→ **Actions to take**
A – Summarize the piece below about the Health Foundation report on NHS care quality in two sentences.
B – Reproduce the passage from the piece below about the Health Foundation report on NHS care quality, starting with "It is projected" and going on through "starting to appear’.".
C – Carry on with the next part of the piece below about the Health Foundation report on NHS care quality, beginning after its final sentence.

A new report by the Health Foundation is calling for more support for providers of NHS care in England to ensure quality of care for patients does not deteriorate.
It is projected that by 2021 there will be a £30bn gap between the budget for the NHS in England and what it actually needs to deliver services. Until now, the financial squeeze has not impacted on overall quality of care for patients, as measured by national indicators. But with 60 Trusts now in the red, the Health Foundation says that ‘cracks are starting to appear’.
It states that quality of care is deteriorating in some key areas such as mental health, 18-week waiting times and cancer waits. Ignoring these challenges risks an avoidable crisis in the NHS in the months and years to come. To tackle these challenges, More than money: closing the NHS quality gap advocates that significant changes to services should be accelerated to improve and maintain quality.
It highlights the need for more coordinated care across different settings, more care provided outside of hospitals, and a greater role for patients through self-management and shared decision making. The complexity of these changes means they will take time and require sustained support – managerial, clinical, financial and political – across the NHS.

→ **Data extract**
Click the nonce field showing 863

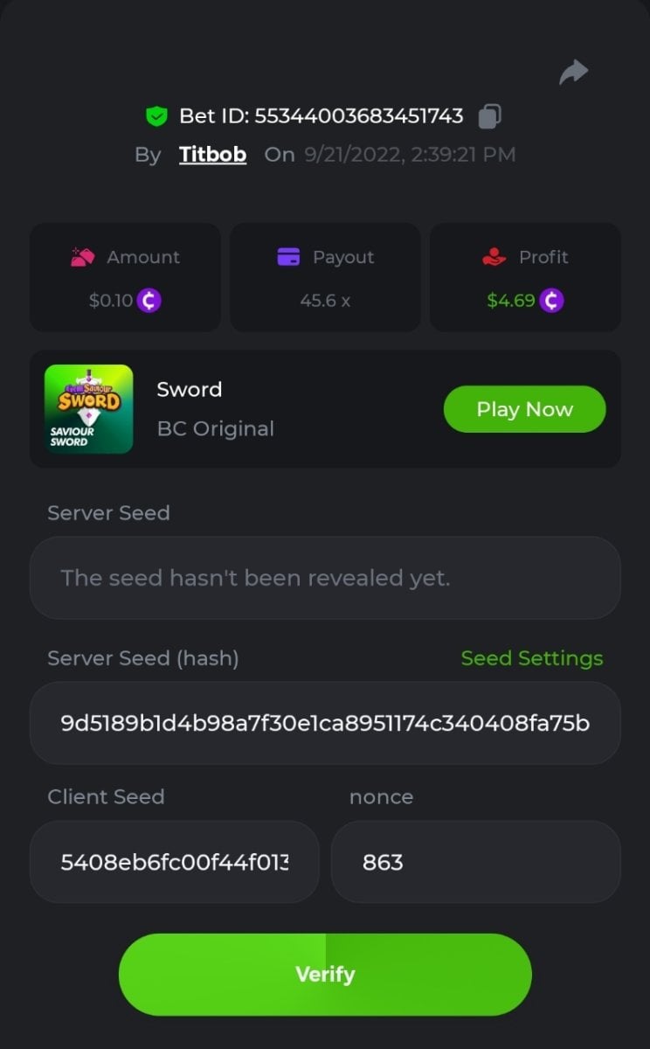(x=475, y=862)
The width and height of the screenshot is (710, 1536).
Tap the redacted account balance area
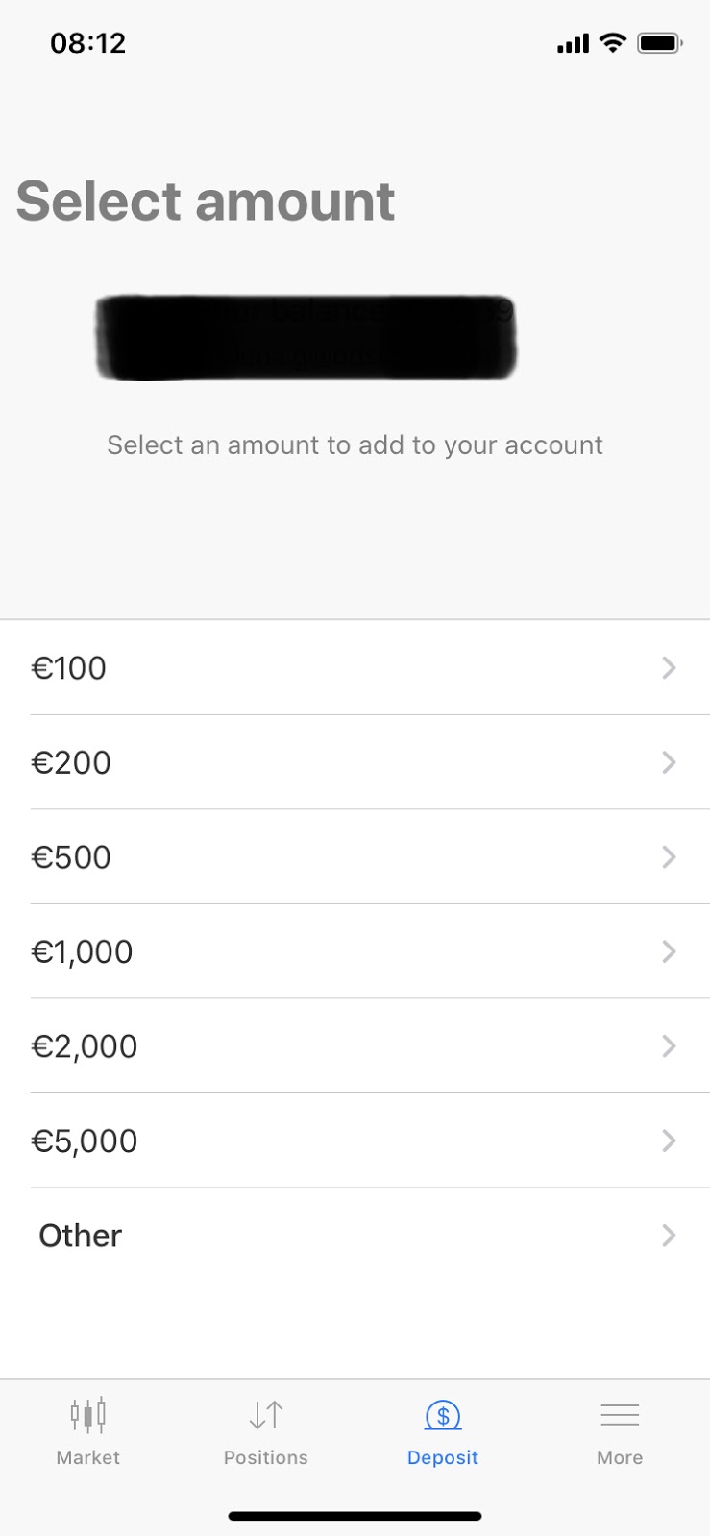coord(306,337)
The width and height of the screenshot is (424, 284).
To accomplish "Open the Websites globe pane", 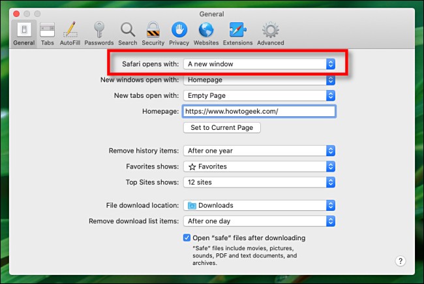I will pos(206,33).
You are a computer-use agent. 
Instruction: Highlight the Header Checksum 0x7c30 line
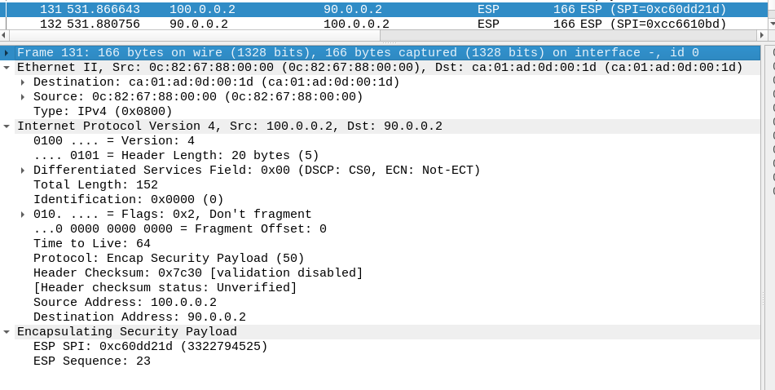pyautogui.click(x=198, y=273)
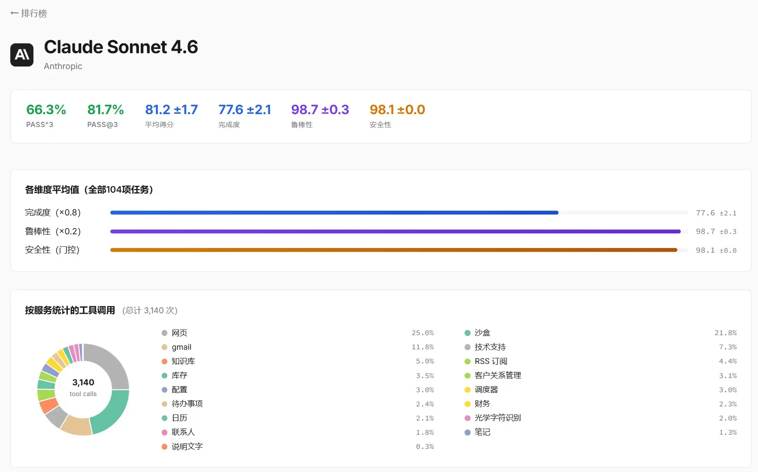The image size is (758, 472).
Task: Click the 知识库 legend color dot
Action: pyautogui.click(x=164, y=361)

→ **Outputs by task**
A – A Health Foundation report warns that a projected £30bn gap between the NHS budget in England and what it needs by 2021, with 60 Trusts already in the red, is starting to erode care quality in areas such as mental health, 18-week waiting times and cancer waits. Its report, More than money: closing the NHS quality gap, calls for more support for NHS care providers and faster changes to services, including more coordinated care, more care outside hospitals and a greater role for patients, which will need sustained managerial, clinical, financial and political support.

B –
It is projected that by 2021 there will be a £30bn gap between the budget for the NHS in England and what it actually needs to deliver services. Until now, the financial squeeze has not impacted on overall quality of care for patients, as measured by national indicators. But with 60 Trusts now in the red, the Health Foundation says that ‘cracks are starting to appear’.

C –
The report also argues that while extra money is needed for the NHS both in the short term (a transformation fund) and on an ongoing basis, money alone will not be enough to provide a comprehensive NHS that delivers care to existing levels of quality.
The report outlines three ways that this change can be supported within the NHS:
• Systematic improvement support for providers: The key organisations within the healthcare system should support providers of care in implementing improvements to services, both within their own organisation and working with other providers to deliver integrated care. Such support might include building skills in basic management, change management, improvement skills and analysis, all with the objective of improving quality and efficiency.
• Targeted resources: Two types of funding are needed: first a ‘transformation fund’ to allow new services to be introduced and existing services to be improved; and second, as the financial gap cannot be closed by productivity alone, ongoing additional funding.
• Political openness and support for change: Political support is critical for the changes needed both in the short and medium term. This should involve candid dialogue between politicians and both the public and NHS about the challenges, and why significant change is needed now.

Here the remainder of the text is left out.